Il y a quelques mois, le Technion a fait état d'une nouvelle réalisation dans le laboratoire du professeur Levenberg : la fusion d'une colonne vertébrale sectionnée chez des rats, ce qui a rétabli leur capacité de mouvement et leur sensibilité dans les pattes. Cette réalisation peut donner de l'espoir aux personnes qui ont subi des blessures à la colonne vertébrale, elles pourraient un jour marcher à nouveau. La fusion a été réalisée par l'implantation de tissus issus de cellules souches humaines prélevées dans les gencives.

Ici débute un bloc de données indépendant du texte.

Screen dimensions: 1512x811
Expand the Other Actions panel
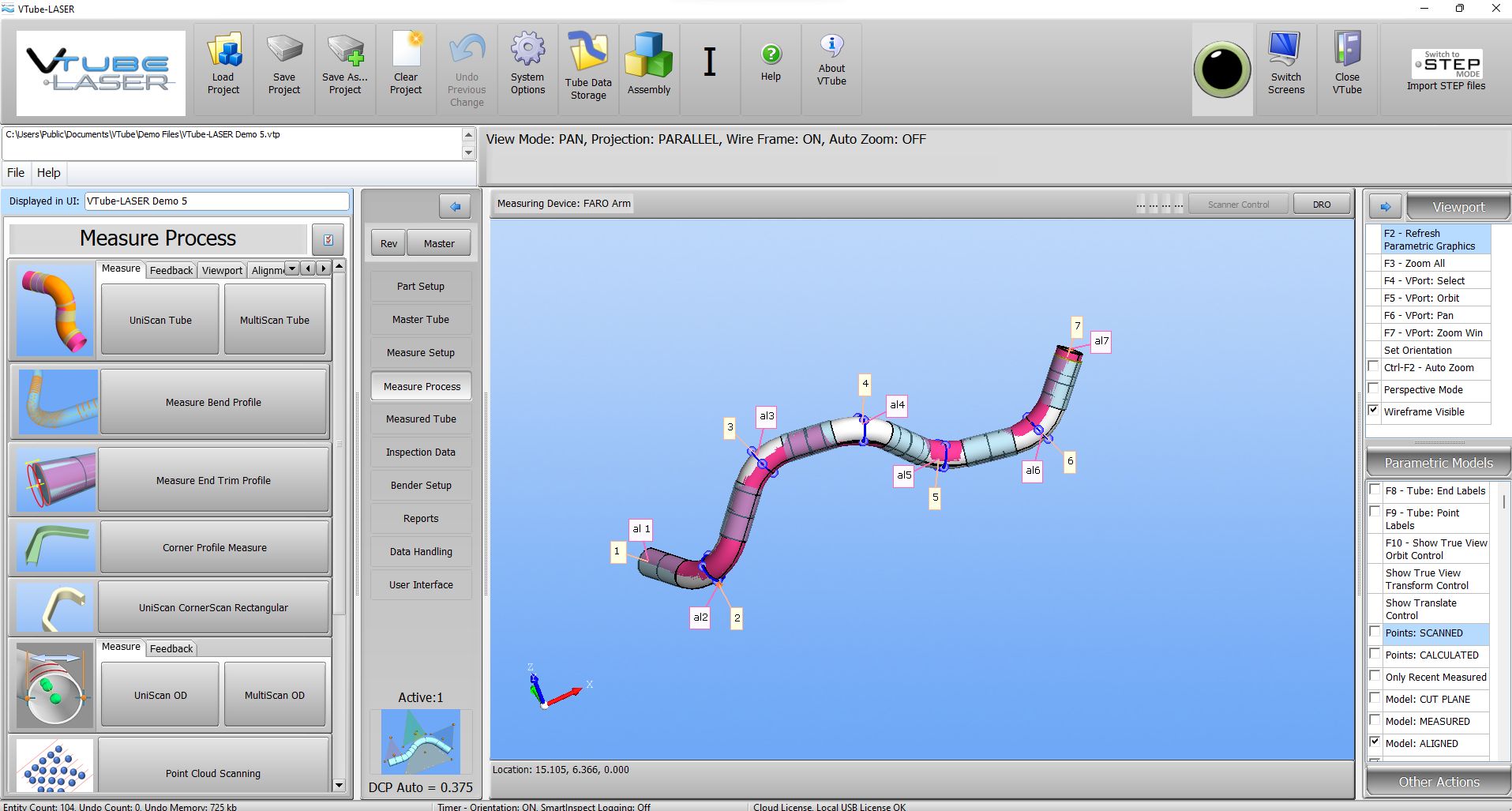pos(1439,782)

"J'ai bon espoir que nous pourrons vraiment aider les personnes handicapées à marcher de nouveau ", a déclaré le professeur Levenberg. "J'ai entendu Yariv Bash, l'entrepreneur de Beresheet, qui a été paralysé dans un accident, demander : "Pourquoi les experts peuvent-ils envoyer un vaisseau spatial sur la lune, mais ne peuvent pas réparer deux centimètres de la colonne vertébrale", et je me suis dit : " Nous allons commencer. Nous sommes dans la bonne direction. Les rats marchent, bien qu'il y ait encore un long chemin à parcourir avant d'atteindre les humains, bien sûr."